Regardless of who “agrees” with what patients are feeling, all those interviewed acknowledged that prescribing doctors do need to have more conversations about possible discontinuation effects of SSRIs and other antidepressants. Mooney already practices this with her patients. “I discuss potential relapse triggers in the context of therapy, which include low mood, stress, anxiety, and physical discomfort,” she says. “By having this discussion and staying in close contact with patients should symptoms emerge, we can usually avoid or mitigate the majority of potential problems associated with antidepressant discontinuation.”
Additionally, there is more evidence that taper rates need to be lengthened, and dosages reduced uber-gradually compared to how they’re typically decreased now. In fact, recent data from narcoleptic patients using SSRIs suggest that antidepressant discontinuation lasts over three months, and that current taper rates are far too short.
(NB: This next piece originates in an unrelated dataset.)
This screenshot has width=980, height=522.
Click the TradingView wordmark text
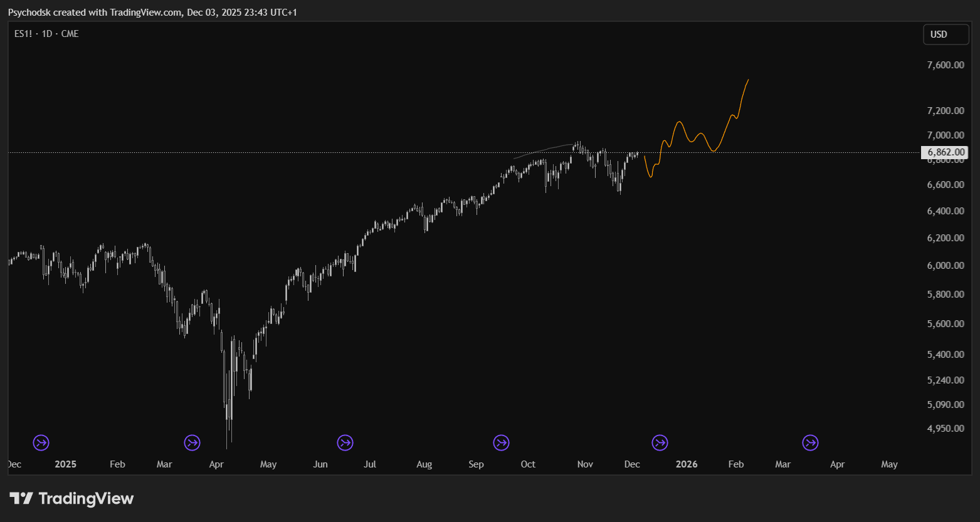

Finally, more studies need to be done, not only on antidepressant discontinuation syndrome, but also the effects of long-term use of antidepressants on mental health outcomes. “A handful of studies is almost never enough to know anything,” Chambers says. The trick - beyond getting the NIH to fund these studies - will be recruiting big enough cohorts and designing tests that rule out the many confounding factors to teasing out the true effect of the antidepressant alone.
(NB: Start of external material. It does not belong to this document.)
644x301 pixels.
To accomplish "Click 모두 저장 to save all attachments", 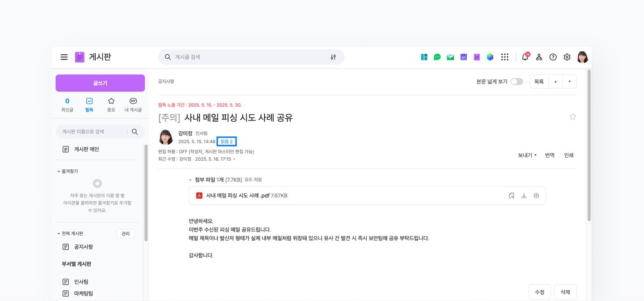I will pyautogui.click(x=254, y=180).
As a plastic organ, the brain is capable of adapting to significant change, and thank goodness for that. “Coming from a dual diagnosis perspective, in many ways, addictive drugs are far more capable of altering the brain than any of our treatment drugs; and yet even with those drugs, if someone quits using and stays abstinent, they can recover,” Chambers says. “If people achieve true sobriety and sustain that, they can recover.”